Xiaomi Redmi 4A saya menjalankan MIUI versi 8.2.10 yang ternyata menyenangkan dipakai. Jauh lebih nyaman daripada yang dulu. Rasanya, yang belum pernah memakai hape Xiaomi pun tidak akan mengalami hambatan atau kagok memakai antarmuka ini. Antarmuka khas Xiaomi yang membungkus Android Marshmallow ini simple, lincah, dan memberi banyak kemudahan, seperti memberitahu kita jika file sampah sudah terlampau banyak dan menawarkan pembersihan. Ada fitur ‘Second Space’ yang bisa memisahkan hape kita seperti menjadi dua hape berbeda, berguna jika hape sering dipinjam. Lalu ada juga ‘Dual App’, ini memungkinkan pengguna memakai dua akun di satu app, misalnya butuh Whatsapp atau Facebook aktif dengan dua akun berbeda.

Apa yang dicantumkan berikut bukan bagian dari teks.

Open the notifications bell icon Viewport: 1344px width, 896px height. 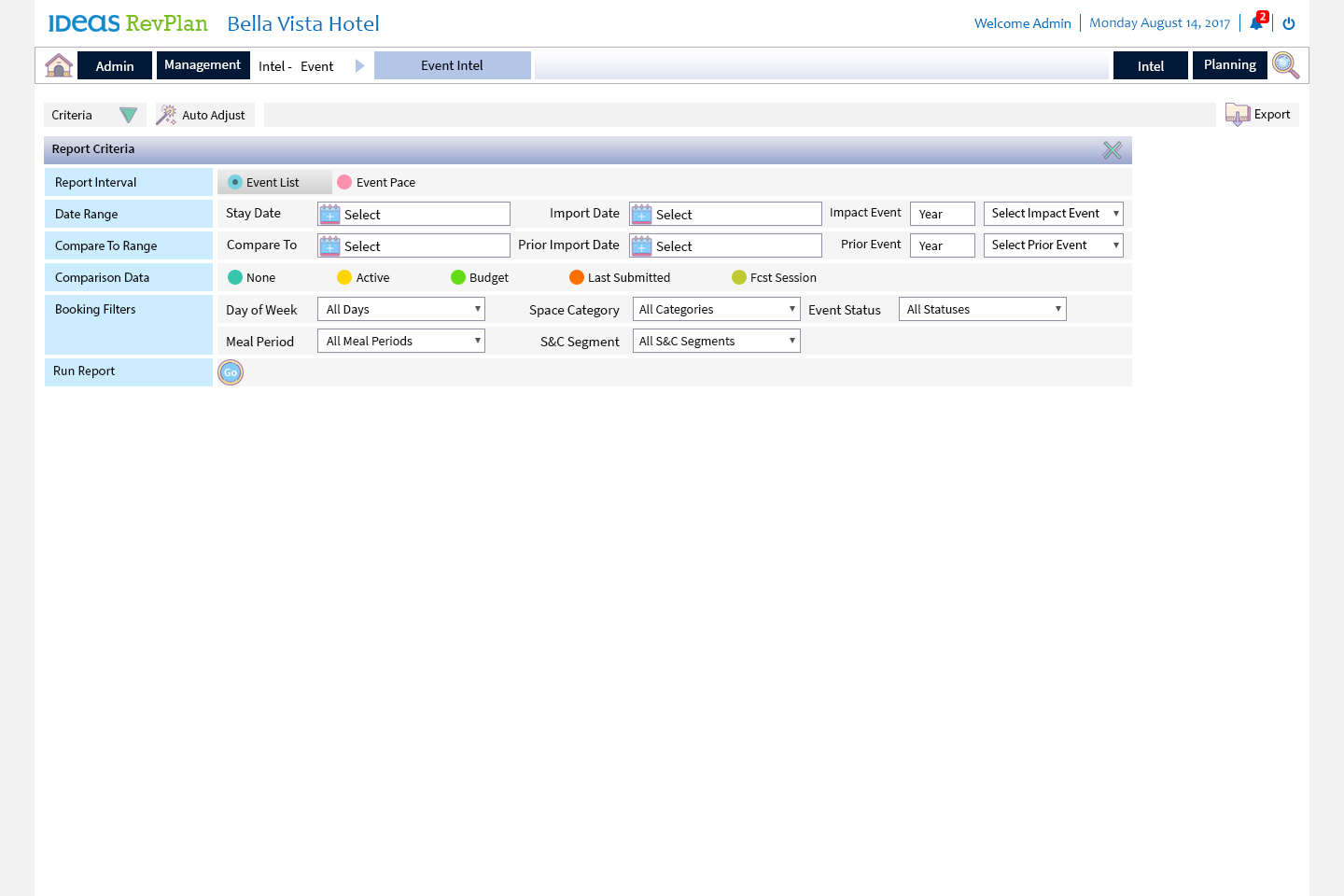pyautogui.click(x=1256, y=23)
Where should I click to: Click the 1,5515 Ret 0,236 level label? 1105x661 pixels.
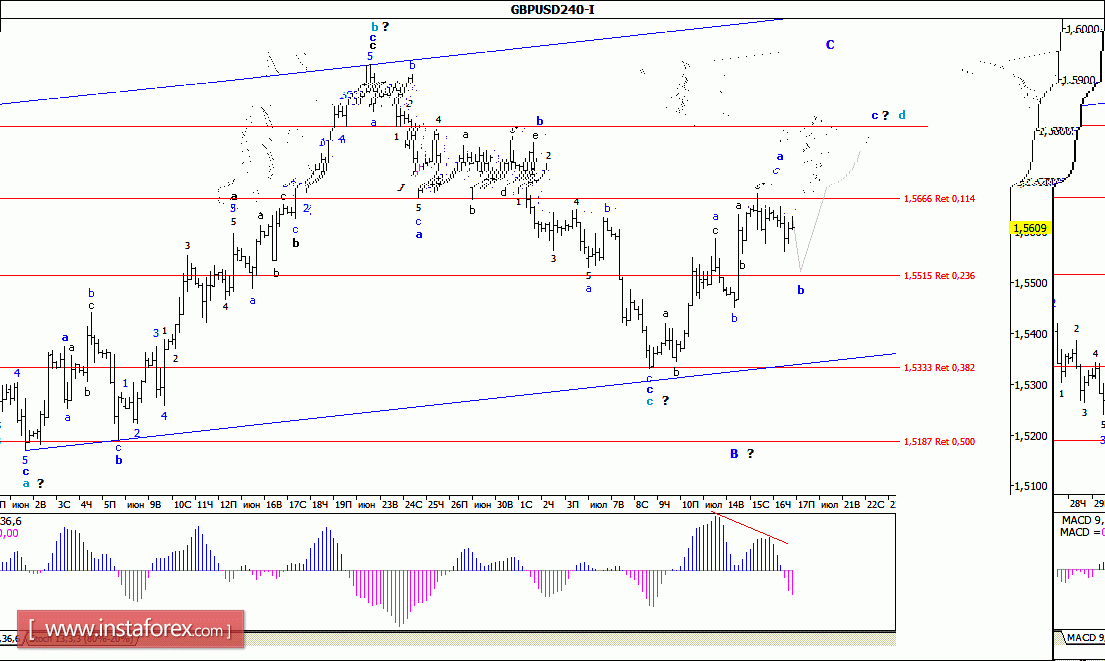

Lewat MIUI, Xiaomi memang menunjukkan perhatian mereka pada kebutuhan pengguna. Ada sih, satu dua hal memang masih menggelitik, seperti tombol ‘Home’, mestinya membawa kita halaman ‘Home’, namun di MIUI, jika app kita berada dalam suatu folder, menekan ‘Home’ hanya mengembalikan kita ke folder. Selebihnya, saya tetap prefer ada app drawer, namun hal-hal ini ini juga bukan sesuatu yang terlalu krusial. Secara keseluruhan, MIUI sekarang ini melengkapi sisi hardware yang baik dengan pengalaman pemakaian yang memudahkan.
Kesimpulan
Secara mengejutkan, saya sangat betah memakai Redmi 4A. Di luar kameranya yang kurang mengesankan, hape entry level Xiaomi ini sangat menyenangkan dipakai, dan ini sebagian besar kontribusi faktor stamina baterenya. Saya tidak perlu fingerprint lock, tidak juga ngidam body metal, bahkan tidak tmementingkan RAM 2GB yang dibenamkan di hape ini. Terutama untuk hape ke-dua, pada dasarnya yang saya butuhkan adalah Android 4G yang bisa diandalkan, kalau tak harus sedikit-sedikit di-charge pastinya lebih baik. Kesan terbesar Redmi 4A bagi saya memang stamina baterenya. Dampak iritnya batere tidak bisa diremehkan, ia memberikan ketenangan dan keyakinan dalam memakai; bahwa ketika dibutuhkan, hape masih mempunyai daya yang cukup. Di harga Rp 1,4 juta, Redmi 4A patut dipertimbangkan siapapun yang membutuhkan smartphone Android andal dengan budget konservatif. Mencari hape ke dua atau backup phone? Saya berani mengatakan Xiaomi yang satu ini tidak akan mengecewakan.
Ethics Statement:
Perwakilan Xiaomi Indonesia memberikan handset Redmi 4A untuk keperluan ulasan. Tidak ada transaksi, ikatan perjanjian, maupun kewajiban untuk menuliskan apapun, terutama yang bersifat endorsement. Ulasan di blog ini adalah opini pribadi berdasarkan kesan dan pengalaman pemakaian apa adanya.